(THE TASK) Transcribe each record exactly as it appears.

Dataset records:
►

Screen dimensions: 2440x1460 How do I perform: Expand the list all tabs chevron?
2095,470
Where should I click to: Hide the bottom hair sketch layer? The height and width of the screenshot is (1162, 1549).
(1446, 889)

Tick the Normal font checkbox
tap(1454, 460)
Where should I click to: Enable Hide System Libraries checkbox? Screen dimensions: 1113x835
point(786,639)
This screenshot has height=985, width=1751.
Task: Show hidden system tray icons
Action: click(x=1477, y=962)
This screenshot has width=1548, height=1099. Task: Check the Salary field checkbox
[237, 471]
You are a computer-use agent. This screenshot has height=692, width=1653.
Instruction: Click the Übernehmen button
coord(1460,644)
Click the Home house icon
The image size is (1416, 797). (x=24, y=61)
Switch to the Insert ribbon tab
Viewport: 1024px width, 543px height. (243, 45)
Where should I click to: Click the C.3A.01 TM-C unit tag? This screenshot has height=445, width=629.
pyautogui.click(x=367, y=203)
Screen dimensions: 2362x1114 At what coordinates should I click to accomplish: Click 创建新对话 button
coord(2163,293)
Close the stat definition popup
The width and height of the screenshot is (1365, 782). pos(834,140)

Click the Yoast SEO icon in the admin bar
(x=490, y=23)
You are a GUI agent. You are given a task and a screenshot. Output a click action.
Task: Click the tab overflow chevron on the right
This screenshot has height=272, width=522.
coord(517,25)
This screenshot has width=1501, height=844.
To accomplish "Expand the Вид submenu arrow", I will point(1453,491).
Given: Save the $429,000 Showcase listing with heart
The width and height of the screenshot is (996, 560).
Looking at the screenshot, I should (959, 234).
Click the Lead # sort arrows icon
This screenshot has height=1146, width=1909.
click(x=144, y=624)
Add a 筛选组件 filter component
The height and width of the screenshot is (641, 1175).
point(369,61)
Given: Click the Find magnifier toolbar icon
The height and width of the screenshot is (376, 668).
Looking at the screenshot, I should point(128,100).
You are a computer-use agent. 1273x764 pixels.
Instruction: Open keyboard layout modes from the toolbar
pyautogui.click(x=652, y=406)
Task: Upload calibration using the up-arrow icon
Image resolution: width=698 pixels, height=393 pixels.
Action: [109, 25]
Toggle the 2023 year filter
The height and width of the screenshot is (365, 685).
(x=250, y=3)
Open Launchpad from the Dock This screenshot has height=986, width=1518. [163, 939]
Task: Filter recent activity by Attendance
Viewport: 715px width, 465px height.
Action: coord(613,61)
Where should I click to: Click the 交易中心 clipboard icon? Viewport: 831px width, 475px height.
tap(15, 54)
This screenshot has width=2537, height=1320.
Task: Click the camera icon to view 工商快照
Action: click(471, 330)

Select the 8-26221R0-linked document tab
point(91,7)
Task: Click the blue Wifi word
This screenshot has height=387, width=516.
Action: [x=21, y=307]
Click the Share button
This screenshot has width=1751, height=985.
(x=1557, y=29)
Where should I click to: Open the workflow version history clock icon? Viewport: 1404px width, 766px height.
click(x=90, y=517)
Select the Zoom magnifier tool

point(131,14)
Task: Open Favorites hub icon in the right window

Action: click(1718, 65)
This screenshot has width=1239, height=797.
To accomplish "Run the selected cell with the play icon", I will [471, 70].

◄

(COMPLETED TASK)
Screen dimensions: 2440x1460 How do I perform: Expand the list all tabs chevron?
2095,470
Where should I click to: Hide the bottom hair sketch layer? The height and width of the screenshot is (1162, 1549).
(1446, 889)

Tick the Normal font checkbox
tap(1454, 460)
Where should I click to: Enable Hide System Libraries checkbox? Screen dimensions: 1113x835
point(786,639)
This screenshot has height=985, width=1751.
Task: Show hidden system tray icons
Action: click(x=1477, y=962)
This screenshot has width=1548, height=1099. Task: Check the Salary field checkbox
[237, 471]
You are a computer-use agent. This screenshot has height=692, width=1653.
Instruction: Click the Übernehmen button
coord(1460,644)
Click the Home house icon
The image size is (1416, 797). (x=24, y=61)
Switch to the Insert ribbon tab
Viewport: 1024px width, 543px height. (243, 45)
Where should I click to: Click the C.3A.01 TM-C unit tag? This screenshot has height=445, width=629.
pyautogui.click(x=367, y=203)
Screen dimensions: 2362x1114 At what coordinates should I click to accomplish: Click 创建新对话 button
coord(2163,293)
Close the stat definition popup
The width and height of the screenshot is (1365, 782). pos(834,140)

Click the Yoast SEO icon in the admin bar
(x=490, y=23)
You are a GUI agent. You are given a task and a screenshot. Output a click action.
Task: Click the tab overflow chevron on the right
This screenshot has height=272, width=522.
coord(517,25)
This screenshot has width=1501, height=844.
To accomplish "Expand the Вид submenu arrow", I will point(1453,491).
Given: Save the $429,000 Showcase listing with heart
The width and height of the screenshot is (996, 560).
Looking at the screenshot, I should (959, 234).
Click the Lead # sort arrows icon
This screenshot has height=1146, width=1909.
click(x=144, y=624)
Add a 筛选组件 filter component
The height and width of the screenshot is (641, 1175).
point(369,61)
Given: Click the Find magnifier toolbar icon
The height and width of the screenshot is (376, 668).
Looking at the screenshot, I should point(128,100).
You are a computer-use agent. 1273x764 pixels.
Instruction: Open keyboard layout modes from the toolbar
pyautogui.click(x=652, y=406)
Task: Upload calibration using the up-arrow icon
Image resolution: width=698 pixels, height=393 pixels.
Action: [109, 25]
Toggle the 2023 year filter
The height and width of the screenshot is (365, 685).
(x=250, y=3)
Open Launchpad from the Dock This screenshot has height=986, width=1518. [163, 939]
Task: Filter recent activity by Attendance
Viewport: 715px width, 465px height.
Action: coord(613,61)
Where should I click to: Click the 交易中心 clipboard icon? Viewport: 831px width, 475px height.
tap(15, 54)
This screenshot has width=2537, height=1320.
Task: Click the camera icon to view 工商快照
Action: click(471, 330)

Select the 8-26221R0-linked document tab
point(91,7)
Task: Click the blue Wifi word
This screenshot has height=387, width=516.
Action: [x=21, y=307]
Click the Share button
This screenshot has width=1751, height=985.
(x=1557, y=29)
Where should I click to: Open the workflow version history clock icon? Viewport: 1404px width, 766px height.
click(x=90, y=517)
Select the Zoom magnifier tool

point(131,14)
Task: Open Favorites hub icon in the right window

Action: click(1718, 65)
This screenshot has width=1239, height=797.
To accomplish "Run the selected cell with the play icon", I will [471, 70].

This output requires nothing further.